Published in final edited form as: Genesis. 2012 Nov 26;51(2):128–134. doi: 10.1002/dvg.22357

Musashi1-CreERT2: A New Cre Line for Conditional Mutagenesis in Neural Stem Cells

Haruna Takeda 1,2,*, Hideto Koso 1,3,*, Lino Tessarollo 4, Neal G Copeland 1,5, Nancy A Jenkins 1,5,§
PMCID: PMC3577968  NIHMSID: NIHMS419479  PMID: 23132814

Abstract

The RNA-binding protein Musashi1 (Msi1) is one of two mammalian homologues of Drosophila Musashi, which is required for the asymmetric cell division of sensory organ precursor cells. In the mouse central nervous system (CNS) Msi1 is preferentially expressed in mitotically active progenitor cells in the ventricular zone (VZ) of the neural tube during embryonic development and in the subventricular zone (SVZ) of the postnatal brain. Previous studies showed that cells in the SVZ can contribute to long-term neurogenesis in the olfactory bulb (OB) but it remains unclear whether Msi1-expressing cells have self-renewing potential and can contribute to neurogenesis in the adult. Here we describe the generation of Msi1-CreERT2 knock-in mice and show by cell lineage tracing that Msi1-CreERT2-expressing cells mark neural stem cells (NSCs) in both the embryonic and adult brain. Msi1-CreERT2 mice thus represent a new tool in our arsenal for genetically manipulating NSCs, which will be essential for understanding the molecular mechanisms underlying neural development.

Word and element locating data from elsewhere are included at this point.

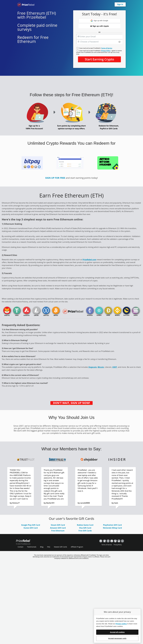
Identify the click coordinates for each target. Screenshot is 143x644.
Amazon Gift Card (58, 528)
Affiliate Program (77, 547)
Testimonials (31, 547)
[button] (100, 21)
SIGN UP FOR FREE (55, 178)
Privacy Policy (106, 50)
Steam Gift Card (58, 525)
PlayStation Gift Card (112, 525)
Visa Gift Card (85, 528)
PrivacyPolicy (118, 545)
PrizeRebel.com (89, 260)
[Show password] (119, 42)
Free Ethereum (58, 531)
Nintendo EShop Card (112, 528)
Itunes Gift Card (30, 528)
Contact (20, 547)
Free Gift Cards (85, 531)
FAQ (49, 547)
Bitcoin (101, 367)
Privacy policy (121, 624)
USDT (115, 367)
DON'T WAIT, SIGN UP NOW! (71, 403)
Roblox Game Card (85, 525)
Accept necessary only (117, 638)
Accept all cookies (117, 632)
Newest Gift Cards (60, 547)
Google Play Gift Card (30, 525)
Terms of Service (107, 48)
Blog (42, 547)
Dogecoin (93, 367)
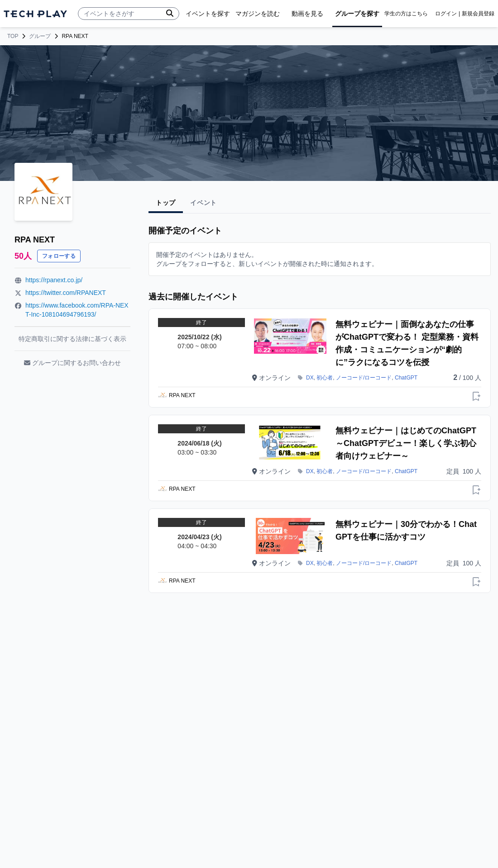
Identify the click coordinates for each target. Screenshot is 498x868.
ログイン (446, 14)
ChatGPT (406, 378)
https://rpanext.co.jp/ (54, 280)
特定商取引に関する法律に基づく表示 (72, 339)
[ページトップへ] (35, 14)
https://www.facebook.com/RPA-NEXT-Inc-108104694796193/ (77, 310)
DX (310, 378)
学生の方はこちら (406, 14)
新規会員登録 (478, 14)
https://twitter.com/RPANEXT (66, 293)
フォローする (59, 256)
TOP (13, 36)
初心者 (325, 378)
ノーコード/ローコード (364, 378)
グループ (40, 36)
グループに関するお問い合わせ (72, 363)
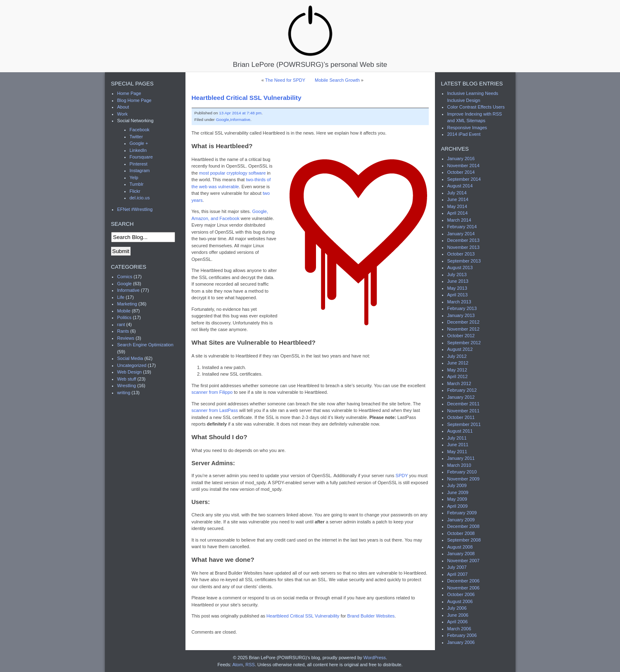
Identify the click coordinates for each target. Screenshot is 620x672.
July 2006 (457, 608)
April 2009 (458, 506)
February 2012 (462, 390)
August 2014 (460, 186)
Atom (238, 665)
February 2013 (462, 308)
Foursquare (141, 157)
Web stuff (127, 379)
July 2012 (457, 356)
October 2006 (461, 594)
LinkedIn (138, 150)
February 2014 (462, 227)
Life (121, 297)
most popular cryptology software (232, 173)
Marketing (127, 304)
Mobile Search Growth (337, 80)
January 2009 (461, 520)
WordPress (375, 658)
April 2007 (458, 574)
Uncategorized (132, 365)
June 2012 (458, 363)
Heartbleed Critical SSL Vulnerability (247, 97)
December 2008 (463, 526)
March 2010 (459, 465)
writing (124, 393)
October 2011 (461, 417)
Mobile (124, 311)
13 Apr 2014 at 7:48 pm (240, 113)
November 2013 (463, 247)
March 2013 (459, 302)
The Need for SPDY (285, 80)
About (123, 107)
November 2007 (463, 561)
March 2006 (459, 629)
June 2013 (458, 281)
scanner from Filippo (212, 392)
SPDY (402, 476)
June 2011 (458, 445)
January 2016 (461, 159)
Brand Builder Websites (371, 616)
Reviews (126, 338)
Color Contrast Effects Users (476, 107)
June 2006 (458, 615)
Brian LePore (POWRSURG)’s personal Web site (310, 36)
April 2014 (458, 213)
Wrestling (127, 386)
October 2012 (461, 336)
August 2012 (460, 349)
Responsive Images (467, 128)
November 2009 (463, 479)
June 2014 (458, 199)
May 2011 (457, 452)
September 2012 (464, 343)
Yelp (134, 177)
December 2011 (463, 404)
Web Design (130, 372)
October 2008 (461, 533)
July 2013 (457, 274)
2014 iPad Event (464, 134)
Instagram (140, 170)
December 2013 (463, 240)
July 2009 (457, 485)
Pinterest (138, 164)
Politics (124, 317)
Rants (123, 331)
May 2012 (457, 370)
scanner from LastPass (215, 410)
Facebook (140, 130)
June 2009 (458, 492)
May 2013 (457, 288)
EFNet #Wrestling (135, 209)
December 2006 (463, 581)
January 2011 (461, 458)
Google (223, 119)
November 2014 (463, 166)
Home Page (129, 93)
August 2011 (460, 431)
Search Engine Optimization (145, 345)
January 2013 (461, 315)
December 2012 (463, 322)
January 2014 (461, 234)
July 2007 (457, 567)
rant (121, 324)
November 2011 (463, 411)
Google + (139, 143)
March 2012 (459, 383)
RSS (250, 665)
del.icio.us (140, 198)
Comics (125, 277)
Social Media (130, 358)
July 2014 (457, 193)
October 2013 (461, 254)
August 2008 (460, 547)
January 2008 (461, 554)
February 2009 (462, 513)
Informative (240, 119)
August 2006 (460, 601)
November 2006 (463, 588)
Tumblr (137, 184)
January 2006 (461, 642)
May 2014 (457, 206)
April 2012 (458, 376)
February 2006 (462, 635)
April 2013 (458, 295)
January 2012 (461, 397)
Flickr (135, 191)
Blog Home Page (134, 100)
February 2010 (462, 472)
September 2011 (464, 424)
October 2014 (461, 172)
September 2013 (464, 261)
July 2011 (457, 438)
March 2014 (459, 220)
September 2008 (464, 540)
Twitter (136, 137)
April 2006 (458, 622)
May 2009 (457, 499)
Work (122, 114)
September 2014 (464, 179)
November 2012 (463, 329)
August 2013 (460, 267)
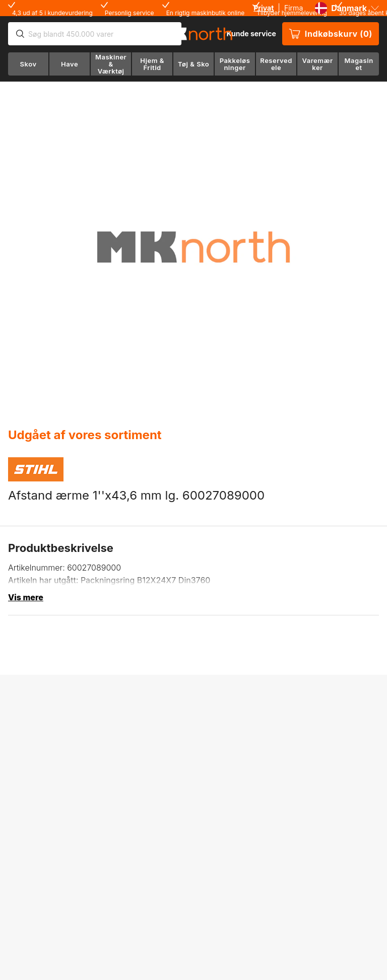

Keywords: Msi1, NSCs, SVZ, Olfactory epithelium, Knock-in mice

In order to generate the Msi1-CreERT2 knock-in mice, a targeting vector was created by inserting a CreERT2 expression cassette downstream of the first ATG in Msi1 exon 1 using recombineering, along with a PGKneo selection cassette (Copeland et al., 2001) (Fig. 1A). CreERT2 is an inducible form of the Cre recombinase that can be activated by tamoxifen administration (Feil et al., 1997). The targeting cassette was subsequently electroporated into ES cells, and the cells screened for homologous recombination by Southern blotting (Fig. 1A, 1B). Correctly targeted cells were subsequently injected into mouse blastocysts to generate Msi1-CreERT2 knock-in mice, and the selection cassette was then removed by crossing the mice to β-actin-Flp mice. RT-PCR confirmed that the knock-in allele produces no Msi1 transcript containing exon 1 (Fig 2A, see Msi1 F1+R). We examined the coding potential of the shorter transcript in the eye by using an antibody that recognizes an epitope coded by the exon 10 (LAPGYTYQFP) (Kaneko et al., 2000). Msi1 expression was detected in Muller glia and photoreceptors in the wild type mouse retina as previously reported (Nickerson et al., 2011) (Fig. 2B). However, the signal was not detected in the retina of homozygous Msi1-CreERT2 knock-in mice (Fig. 2B), indicating that the shorter transcript is not translated into an N-terminal truncated Msi1 protein in the eye. While heterozygous Msi1-CreERT2 mice were healthy and fertile, 50% of homozygous Msi1-CreERT2 mice (6 of 12) developed hydrocephalus (Fig. 2C), a phenotype described previously for the Msi1 mutant mice that lack exons 1–4 (Sakakibara et al., 2002), indicating that the inactivation of a transcript containing exon 1 is responsible for the phenotype. Northern blot analysis showed that the 1.4 kb Msi1-CreERT2 transcript was expressed in retina, brain and testis (Fig. 3), consistent with the known expression pattern of Msi1 (Sakakibara et al., 1996).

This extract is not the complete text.